_Work request:_
Entries below include pictures. Output exactly the lines from the one with "Open document ZZRKD2015112500124" down to the one with "Open Alytaus Dainava club badge", both ends included, and leave the pictures out.

_Material provided:_
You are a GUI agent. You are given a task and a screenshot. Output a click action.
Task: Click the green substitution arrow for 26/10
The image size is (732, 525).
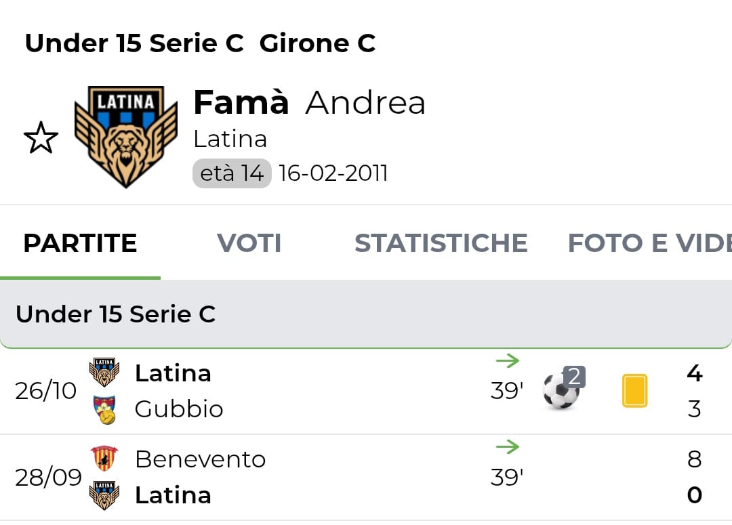click(x=507, y=361)
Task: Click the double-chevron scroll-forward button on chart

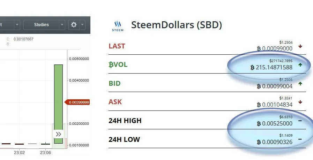Action: pyautogui.click(x=59, y=134)
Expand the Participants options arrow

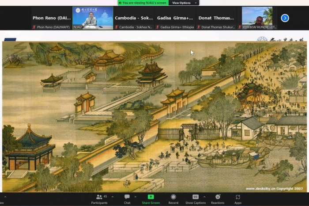(112, 197)
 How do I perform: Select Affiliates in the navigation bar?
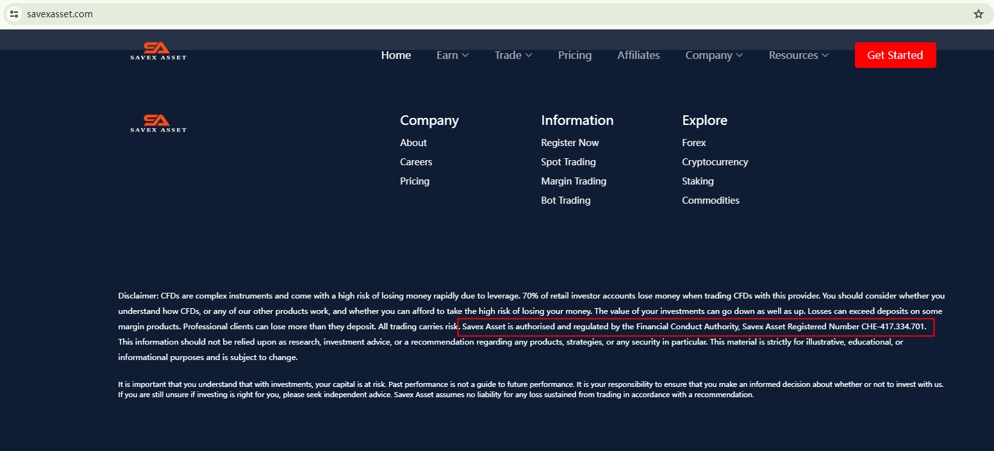click(x=638, y=55)
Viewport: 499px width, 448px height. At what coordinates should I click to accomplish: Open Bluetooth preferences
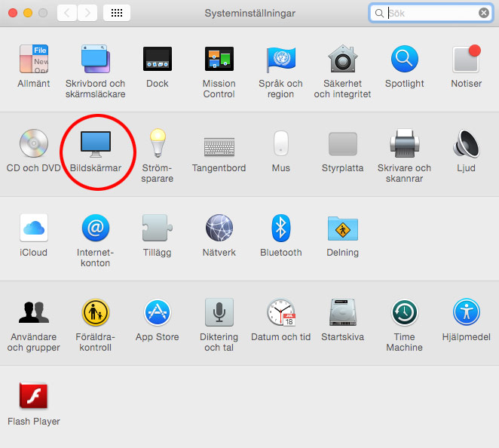point(280,229)

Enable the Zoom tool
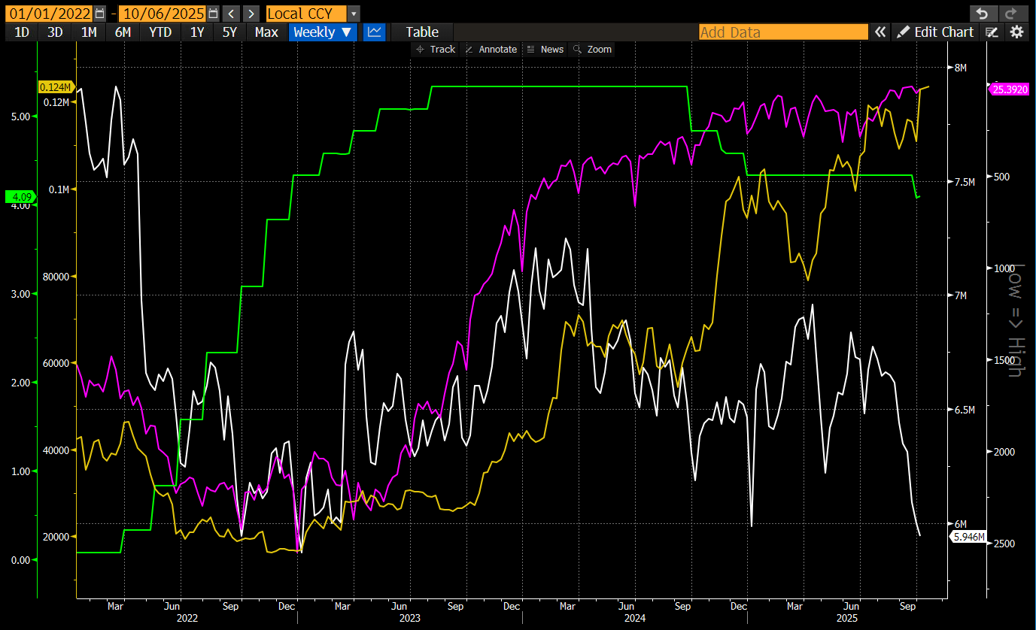[x=592, y=49]
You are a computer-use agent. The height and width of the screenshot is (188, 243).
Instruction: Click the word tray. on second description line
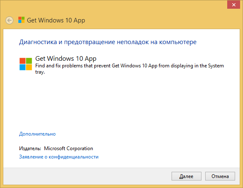click(x=40, y=72)
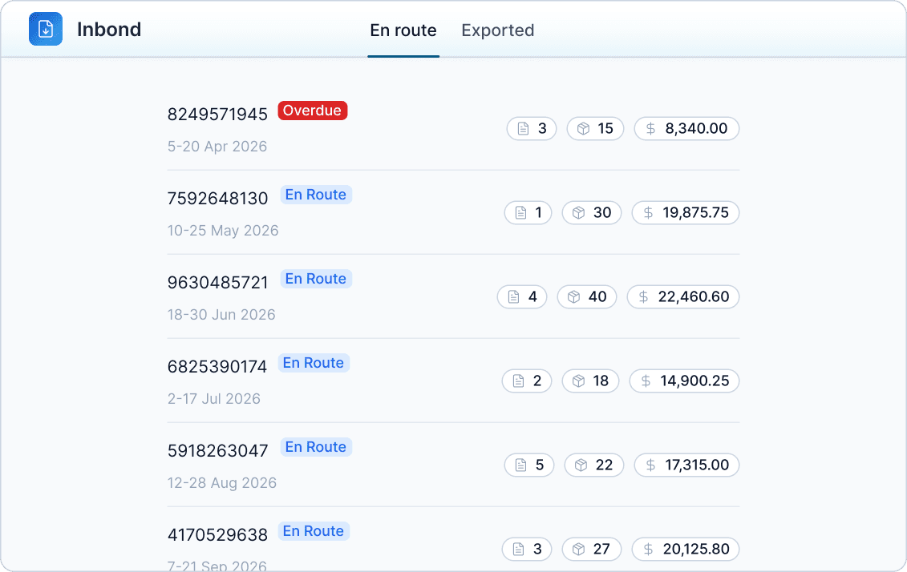Click dollar icon beside 17,315.00

tap(650, 465)
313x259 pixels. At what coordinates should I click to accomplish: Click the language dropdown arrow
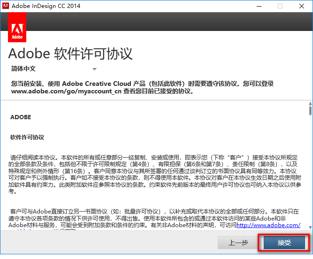coord(94,69)
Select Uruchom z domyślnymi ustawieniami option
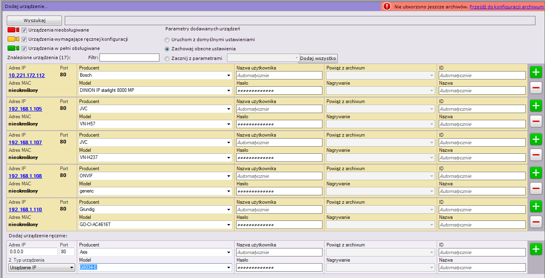545x278 pixels. [167, 40]
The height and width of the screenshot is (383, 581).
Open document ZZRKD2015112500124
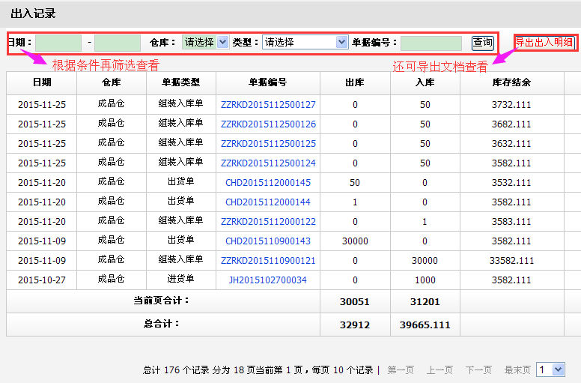[x=268, y=163]
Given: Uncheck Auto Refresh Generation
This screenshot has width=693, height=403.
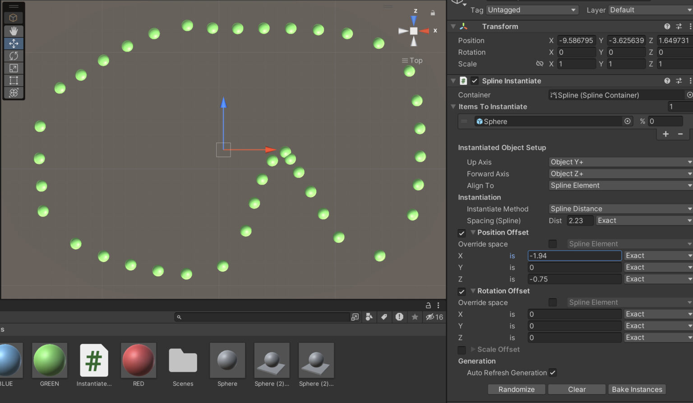Looking at the screenshot, I should (553, 372).
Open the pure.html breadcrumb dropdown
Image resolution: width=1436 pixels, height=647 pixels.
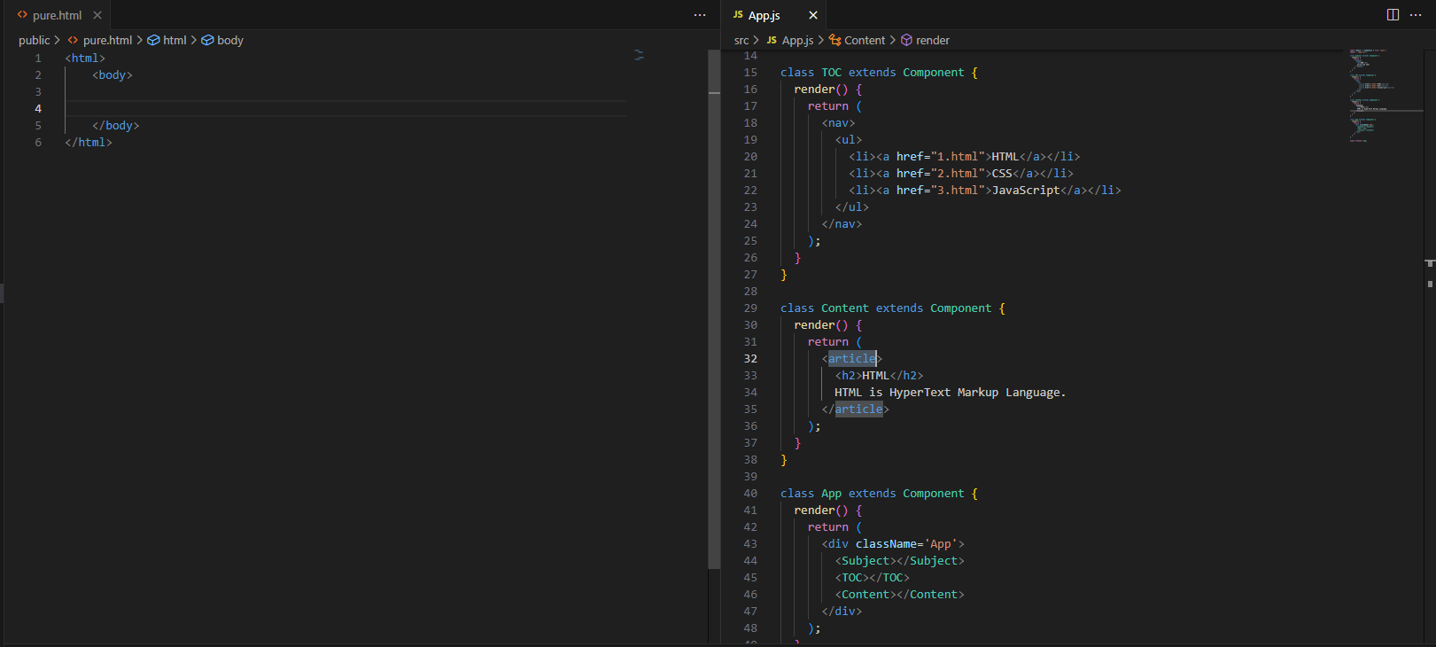(x=107, y=40)
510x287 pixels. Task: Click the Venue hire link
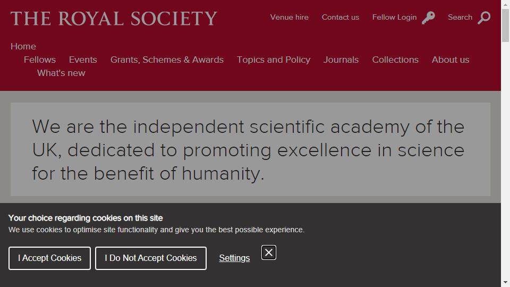coord(289,17)
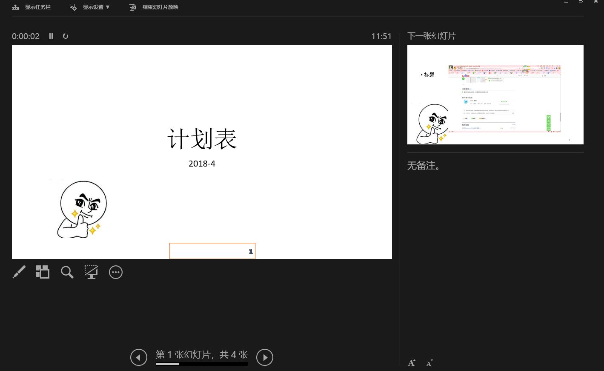Pause the presentation timer
The image size is (604, 371).
[51, 36]
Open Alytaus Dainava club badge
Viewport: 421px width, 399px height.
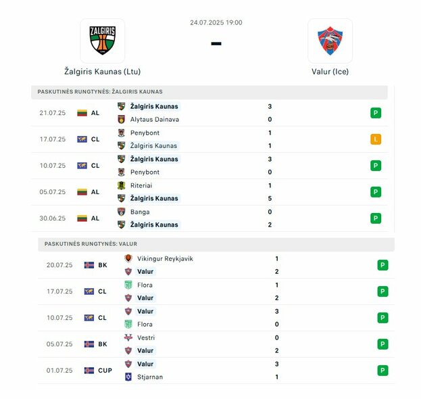tap(122, 119)
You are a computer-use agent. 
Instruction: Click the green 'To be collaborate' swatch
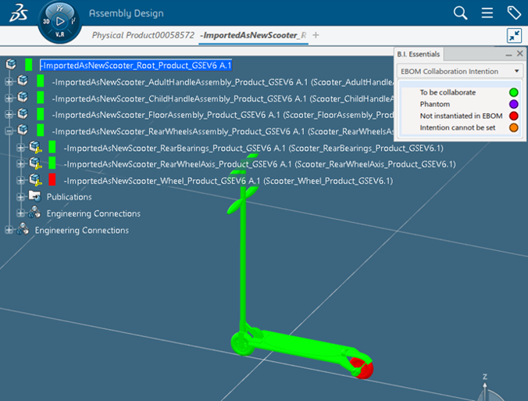[514, 92]
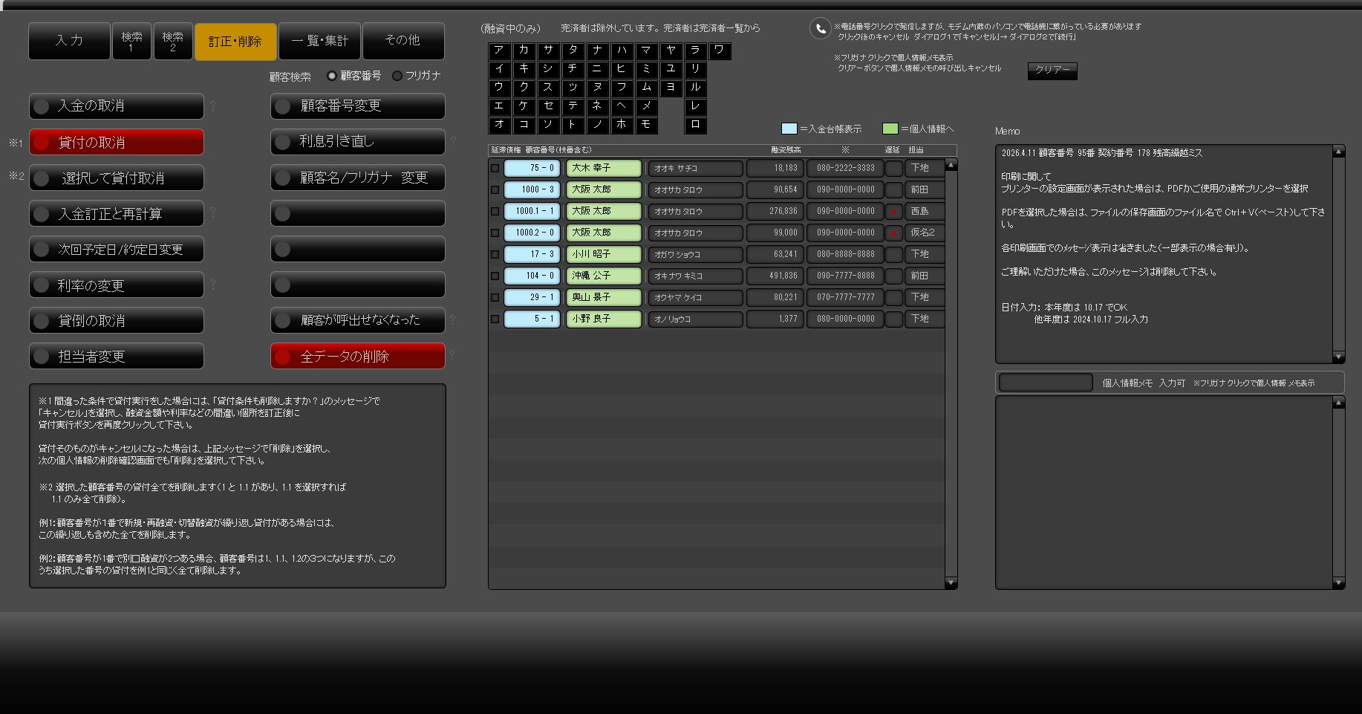The image size is (1362, 714).
Task: Click the telephone dial icon
Action: 820,28
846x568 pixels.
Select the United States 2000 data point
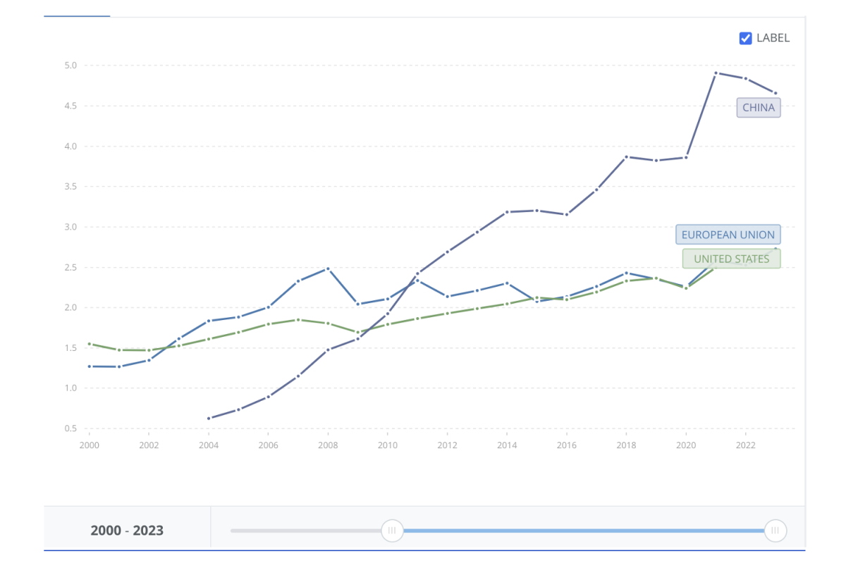[x=90, y=344]
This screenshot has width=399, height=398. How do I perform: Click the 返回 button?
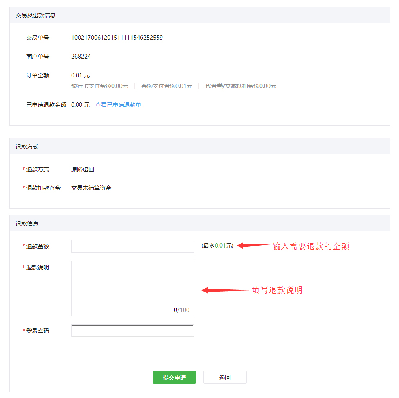tap(225, 378)
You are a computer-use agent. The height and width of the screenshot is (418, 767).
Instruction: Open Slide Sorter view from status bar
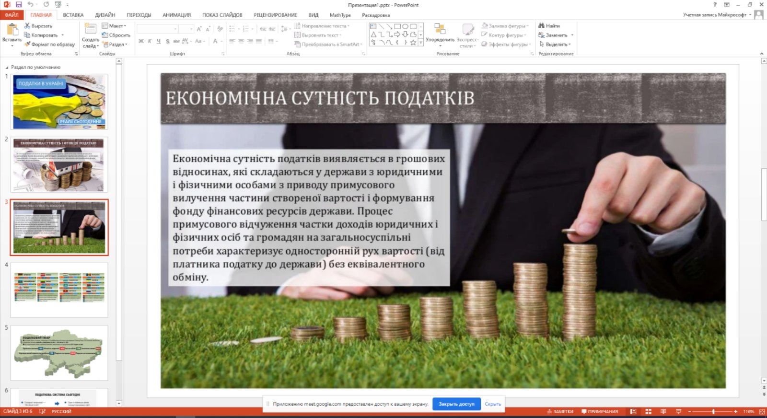coord(648,412)
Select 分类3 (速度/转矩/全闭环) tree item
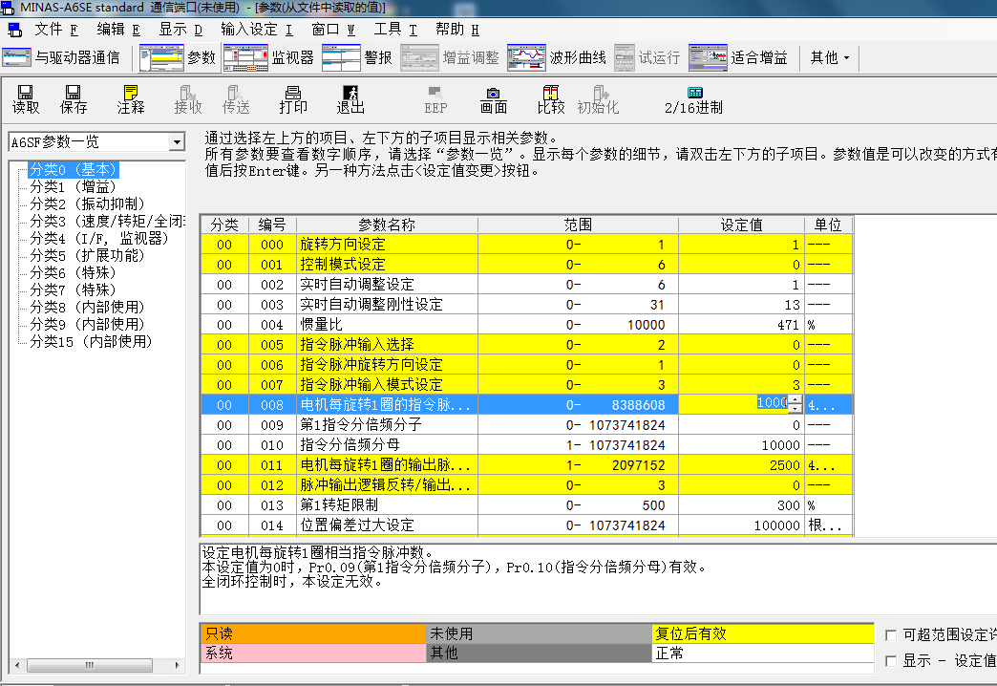 [106, 221]
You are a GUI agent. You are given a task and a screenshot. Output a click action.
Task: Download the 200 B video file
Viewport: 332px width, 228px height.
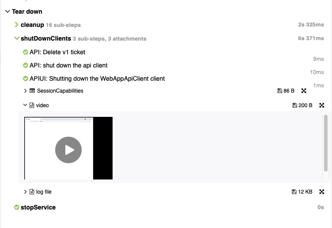pos(294,105)
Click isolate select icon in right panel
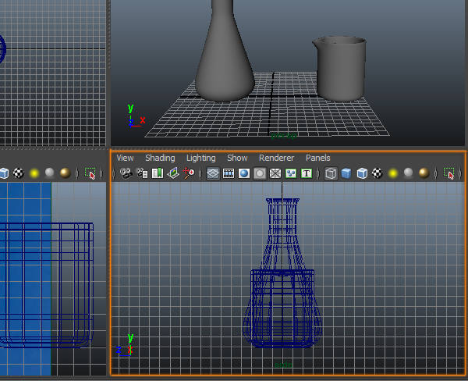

_Task result:_
Open document ZZRKD2015112500124
[x=268, y=163]
Given: Uncheck Auto Refresh Generation
This screenshot has width=693, height=403.
Looking at the screenshot, I should (553, 372).
Open the pure.html breadcrumb dropdown
Image resolution: width=1436 pixels, height=647 pixels.
(x=107, y=40)
510x287 pixels. Task: Click the Venue hire link
coord(289,17)
Pause the presentation timer
The image size is (604, 371).
[51, 36]
Open Alytaus Dainava club badge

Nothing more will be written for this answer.